(EXCERPTED TEXT)

++++++++

In this article, DSA continues the conversation regarding the evolving role of IT channel partners with Jason Chen, IBM Systems Country General Manager. In the first part of the interview, Jason spoke about how much things have changed for IBM and its partners to keep up with the evolving tech demands and business objectives of customers (which you can read in full here).
Nevertheless, the pandemic, which caught everyone by surprise, has undoubtedly changed the IT and business landscape even further. In this final part of the interview, Jason shares his views on how enterprises have had to refocus their procurement strategies in order to adjust to the new normal and what it means for tech vendors like IBM and their partners in the ecosystem.
Addressing Challenges Post-COVID-19
When remote working became a necessity during the peak of the COVID-19 pandemic, organisations around the world were forced to execute their business continuity plans. Their reliance on remote working practices grew significantly, however, many did not expect the situation to last as long as it has to eventually become what’s now called the “new normal”.

++++++++

(PROVIDED DATA)
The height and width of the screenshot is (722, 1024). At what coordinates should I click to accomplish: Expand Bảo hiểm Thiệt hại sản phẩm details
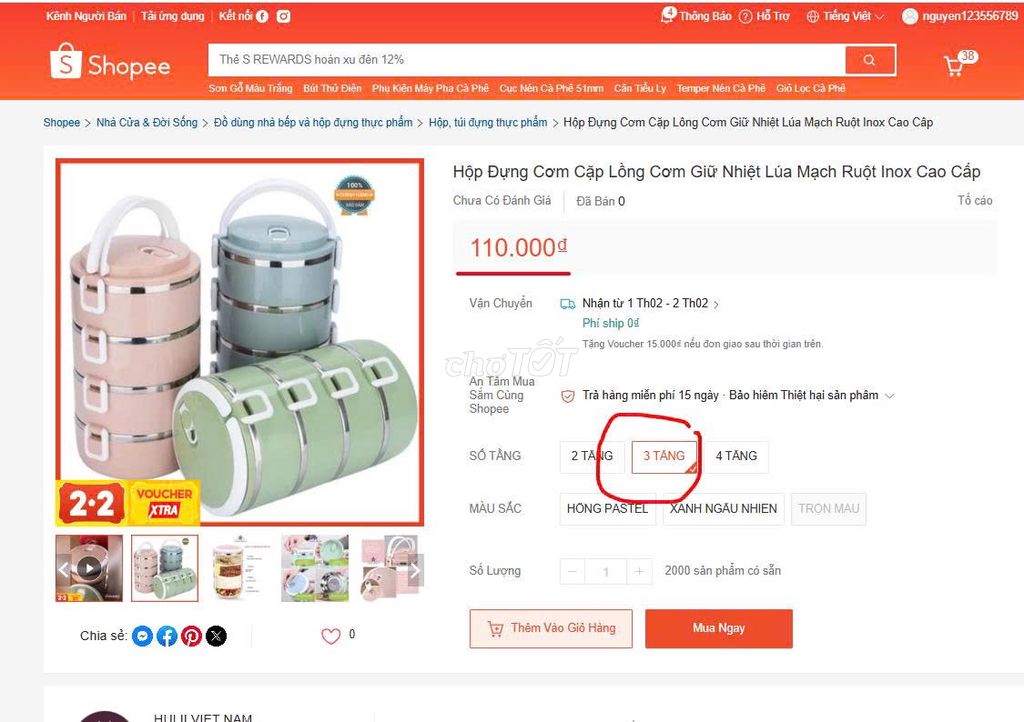pyautogui.click(x=810, y=394)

++++++++

(EXPLORE THE MATERIAL)
A: In the article on IT channel partners, what is Jason Chen's title?
B: Continue the article on IT channel partners and the pandemic from the point where it stops.

(SET OF ANSWERS)
A: IBM Systems Country General Manager.

B:
Many businesses found that they had to accelerate digital transformation and expand their technology to support the increased demands of remote working. From additional security measures for remote working solutions to improved storage capabilities due to increasing data growth, there’s a lot more for businesses to consider in order to ensure operations are resilient and able to accommodate future innovation.
Hence, according to Jason, IBM has sharpened its focus on fine-tuning its offerings in order to address the needs clients have in the current environment. “We have provided a framework to our partners on what we call the “Big 7 Needs” clients have and focus on solutions which reduce operational cost, re-optimise their environments to enhance IT resiliency, enable remote users and accelerate efficiency with the cloud”.
He then explained further, “Our Storage Utility offerings are designed to reduce operational cost and infrastructure. The cyber resiliency optimisation workshops help clients enhance their storage resiliency, while our Spectrum Virtualize for Public Cloud helps with enabling a multi-cloud storage environment. Apart from this, we have also provided various stimulation packages to our partners to help them manage their cashflows, give them access to tools to enhance their digital marketing skills and others”.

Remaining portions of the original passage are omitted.